The number of processors specified at run-time (with @mpl procs ... --).

val cas: 'a ref -> ('a * 'a) -> 'a

cas r (x, y) performs an atomic compare-and-swap (CAS). If !r is equal to x, then it sets r := y and returns the overwritten value. Otherwise, it returns the current contents of r. This happens atomically (no other process is capable of updating r in the middle).

Polymorphic equality is determined in the same way as MLton.eq. That is, if MLton.eq (x, cas r (x, y)) is true, then the CAS succeeded. This is a physical equality test: a straightforward equality test for simple types (char, int, word, etc.) and a pointer equality check for other types (array, string, tuples, datatypes, etc.). The semantics are a bit murky: two copies of the same data are not necessarily equal.
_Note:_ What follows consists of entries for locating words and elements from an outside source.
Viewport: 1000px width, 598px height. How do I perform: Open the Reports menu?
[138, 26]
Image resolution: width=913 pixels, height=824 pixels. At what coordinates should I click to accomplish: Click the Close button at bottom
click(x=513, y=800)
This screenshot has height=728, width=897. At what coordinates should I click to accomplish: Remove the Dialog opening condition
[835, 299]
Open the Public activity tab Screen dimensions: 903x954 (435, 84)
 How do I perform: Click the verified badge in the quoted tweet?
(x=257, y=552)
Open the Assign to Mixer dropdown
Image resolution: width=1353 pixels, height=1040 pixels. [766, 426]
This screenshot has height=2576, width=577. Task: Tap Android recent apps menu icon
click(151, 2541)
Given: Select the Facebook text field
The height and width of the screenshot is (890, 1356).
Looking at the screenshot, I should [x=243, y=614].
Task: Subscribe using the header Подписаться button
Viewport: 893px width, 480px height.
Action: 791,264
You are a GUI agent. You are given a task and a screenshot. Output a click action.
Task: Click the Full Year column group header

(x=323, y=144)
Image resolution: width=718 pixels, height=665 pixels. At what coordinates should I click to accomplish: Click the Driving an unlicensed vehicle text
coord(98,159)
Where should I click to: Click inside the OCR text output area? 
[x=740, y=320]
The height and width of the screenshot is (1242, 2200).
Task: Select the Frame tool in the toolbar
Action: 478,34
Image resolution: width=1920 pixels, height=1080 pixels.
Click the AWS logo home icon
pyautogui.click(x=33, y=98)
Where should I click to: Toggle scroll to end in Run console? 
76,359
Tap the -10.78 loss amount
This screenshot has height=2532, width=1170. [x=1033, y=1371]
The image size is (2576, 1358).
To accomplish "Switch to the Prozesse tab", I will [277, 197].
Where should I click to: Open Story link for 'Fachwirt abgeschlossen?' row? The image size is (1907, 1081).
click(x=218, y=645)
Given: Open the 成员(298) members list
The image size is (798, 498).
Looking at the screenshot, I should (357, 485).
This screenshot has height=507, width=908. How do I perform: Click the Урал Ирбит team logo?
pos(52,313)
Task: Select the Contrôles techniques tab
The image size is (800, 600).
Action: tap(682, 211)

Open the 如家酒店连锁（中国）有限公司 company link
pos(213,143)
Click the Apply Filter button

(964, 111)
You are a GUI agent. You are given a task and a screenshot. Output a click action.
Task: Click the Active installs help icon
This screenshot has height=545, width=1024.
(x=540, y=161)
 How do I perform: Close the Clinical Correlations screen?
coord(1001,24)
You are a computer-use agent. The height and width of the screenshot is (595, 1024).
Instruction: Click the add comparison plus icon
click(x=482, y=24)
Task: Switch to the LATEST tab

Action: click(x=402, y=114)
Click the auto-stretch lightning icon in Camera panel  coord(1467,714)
Note that this weak form of equality is still good enough for typical uses of CAS. A common idiom is to (1) read the current value of the ref, (2) update it in some manner, (3) CAS the new value into the ref, and finally (4) retry if the CAS fails. The primitive cas here might fail spuriously due to physical equality failure; in this case, using the value returned from the failed CAS will then guarantee that on the second attempt, there won't be a physical equality failure. (There could still be a failure due to a concurrent update.)

val casArray: ('a array * int) -> ('a * 'a) -> 'a

casArray (a, i) (x, y) is the same as cas, except the CAS is performed on an array a at index i.